Problem with some French sentences


(Jean-Baptiste Bertrand) #1

Hello everyone,

When recording or validating sentences through the interface in French, I stumbled upon a couple of sentences with spelling mistakes, and some others which weren’t in French at all.

I guess there is a problem somewhere. Where or how should I report these sentences, the next time I come across them?

Thanks!


(Lissyx) #2

It’d be great if you added some samples. Sentences are in the text files: https://github.com/mozilla/voice-web/tree/master/server/data/fr


(Jean-Baptiste Bertrand) #3

Thanks!

At the time I came across them, I didn’t think at all about writing them down somewhere to report them later, but I’ll definitely do that the next time it happens.

I’ll have a look at the link you gave to see if I can find the ones I stumbled upon.


(Jean-Baptiste Bertrand) #4

I found again two examples not in French, line 4391 and 4392 of this file:

Relijion gozh ar Gelted.
Kredennoù kozh ar pobloù amerindian

These are the two I came across when validating sentences, maybe there are others.

I sent a pull request to correct the issue.


(Lissyx) #5

Thanks for sending a PR !


(Francois) #6

In another adresses, there are some names which are very localized. Only people who live near this adress can read the name correctly. (Oyonnax, Werendeheim…)
And some short name aren’t readable clearly like : RTE, CH. …
It will be perhaps useful to add a button with “wrong sentence” ?

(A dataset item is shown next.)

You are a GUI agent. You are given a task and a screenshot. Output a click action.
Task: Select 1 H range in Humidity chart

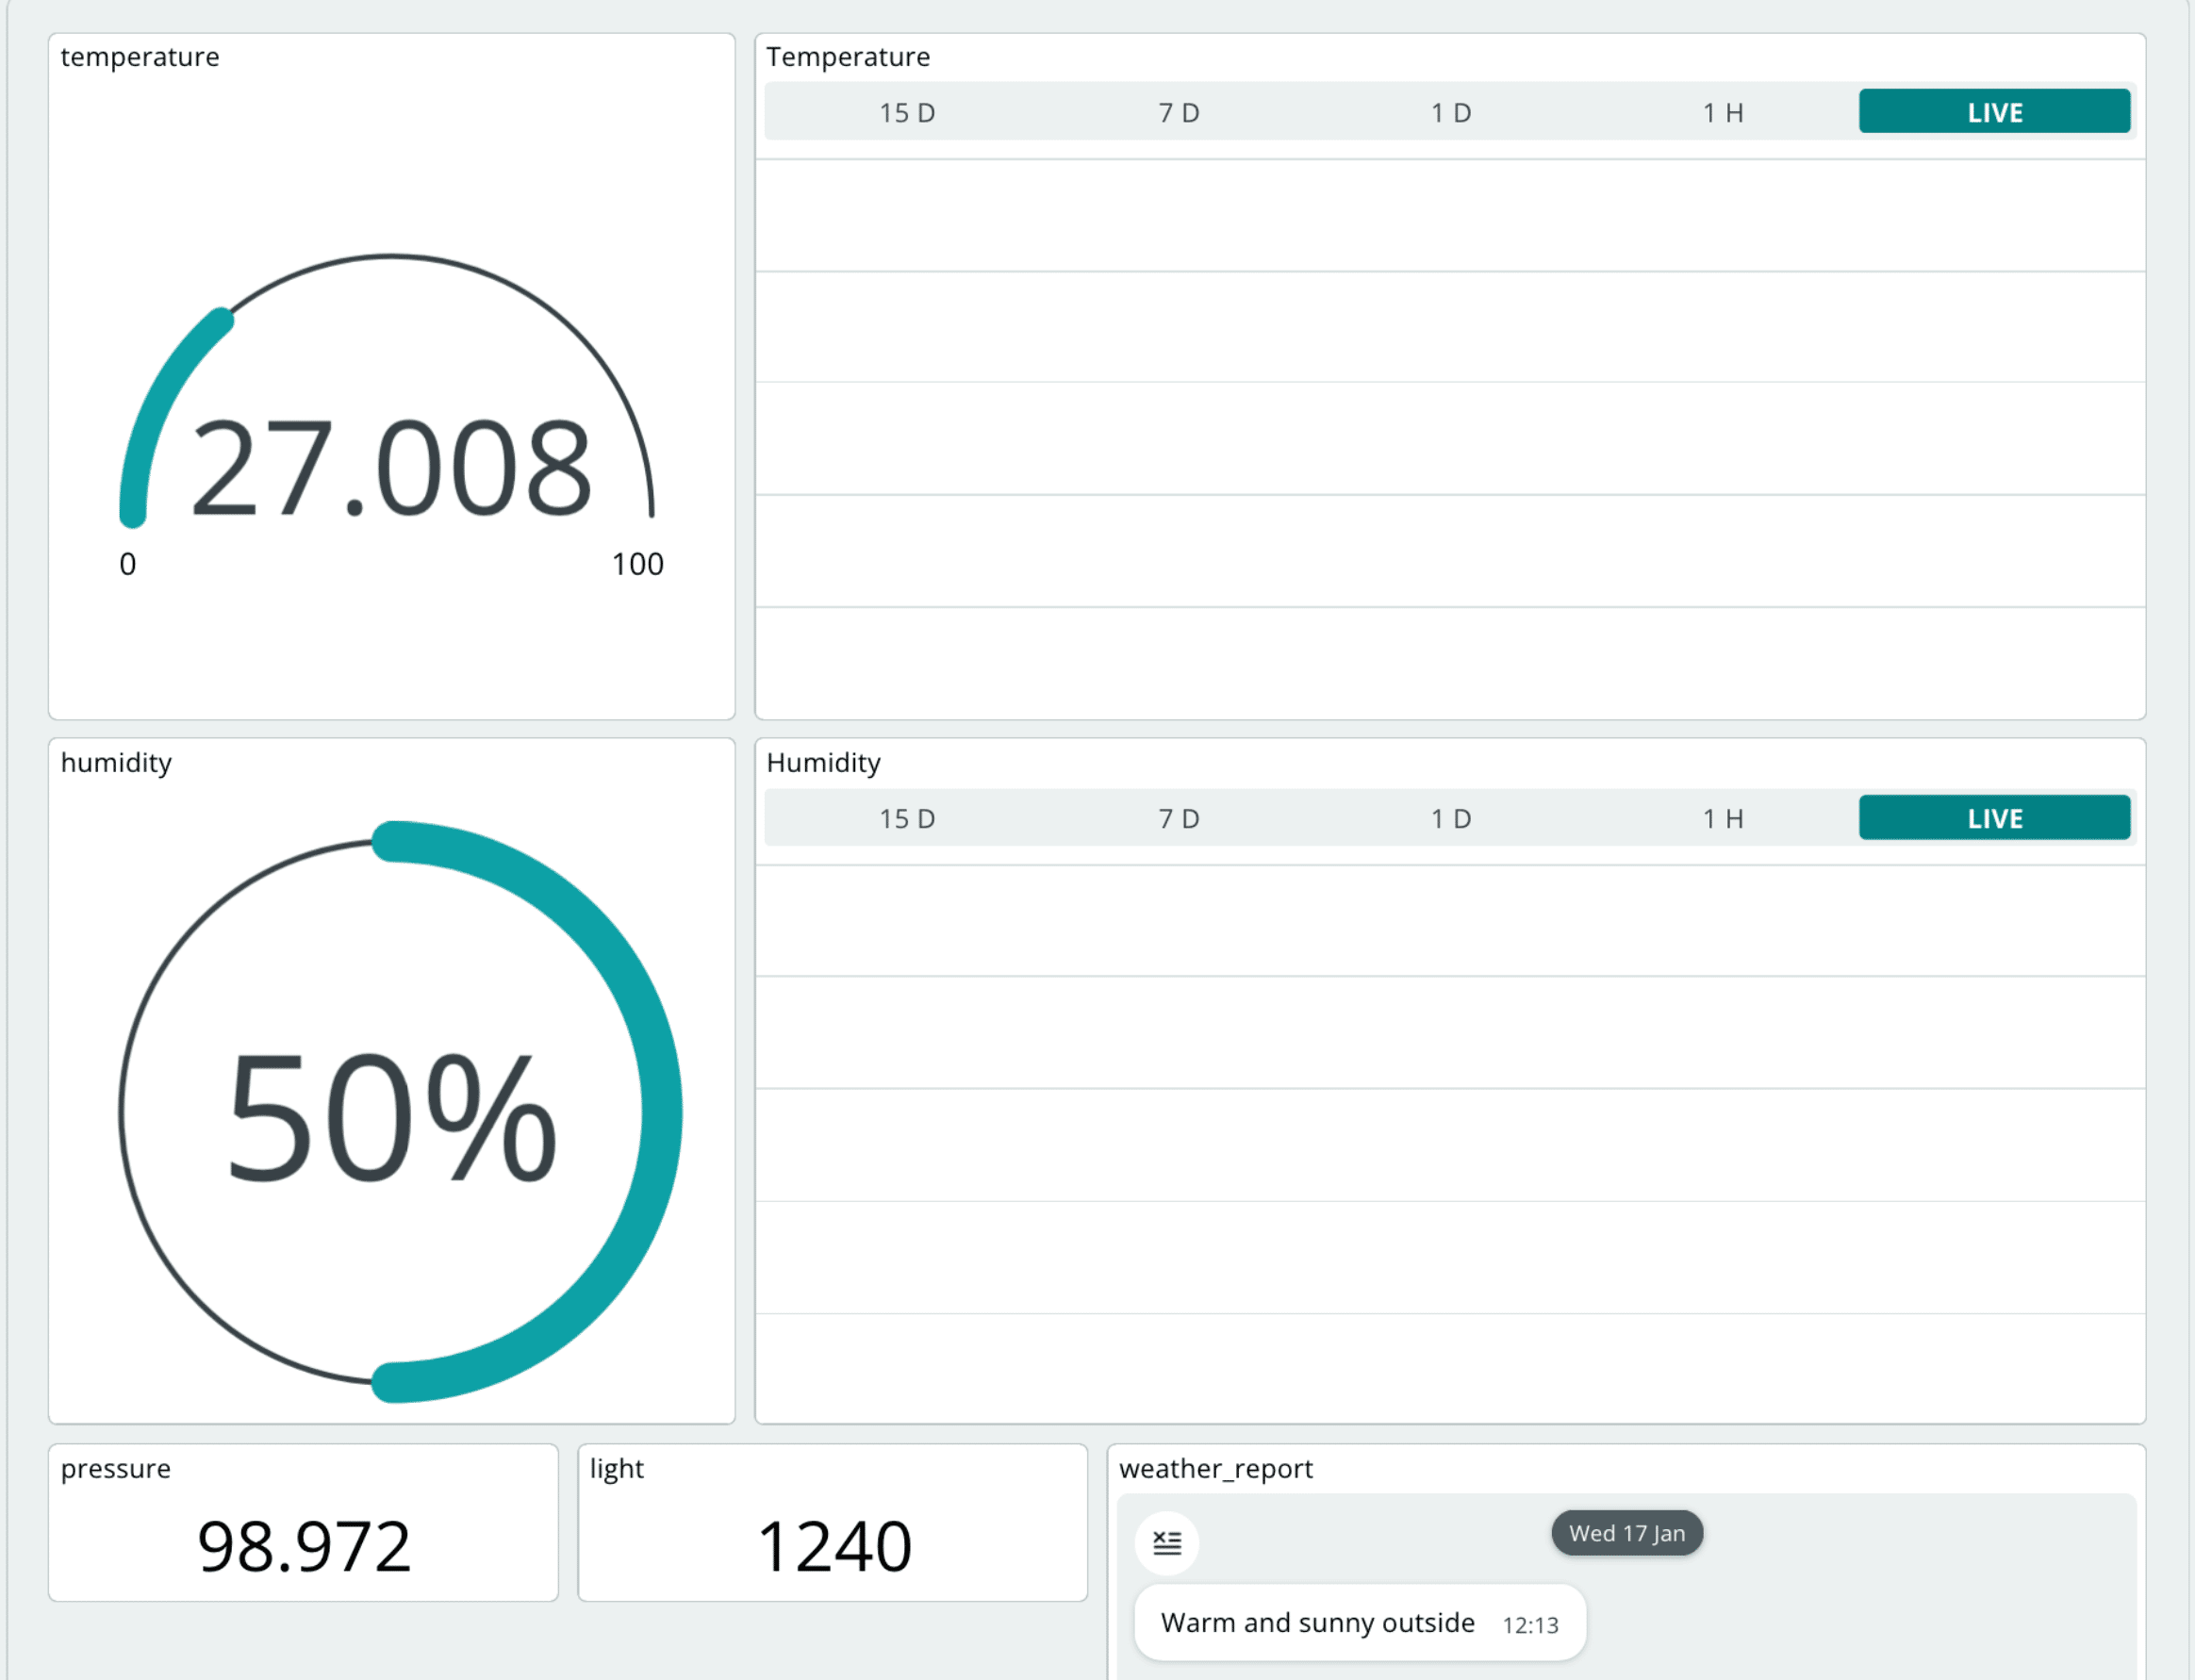click(1722, 818)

(Jean-Baptiste Bertrand) #7

Hi François,

I don’t think we should exclude rare words, on the contrary.

When I’m not sure how to pronounce a word I’m not familiar with, either I pass the sentence, or I try to guess the pronuncation. In some instances I also looked for the pronunciation in Wiktionary, but it requires to know the International Phonetic Alphabet.

As for short names, I guess that “RTE” is an acronym; I don’t know how acronyms should be dealt with, but my guess is that we should simply read the letters one by one when we come across one.

That being said, I think that a button to report problematic sentences may be a good idea; but I think it requires to display some recommandations about what kind of sentences should be reported (e.g. spelling mistakes).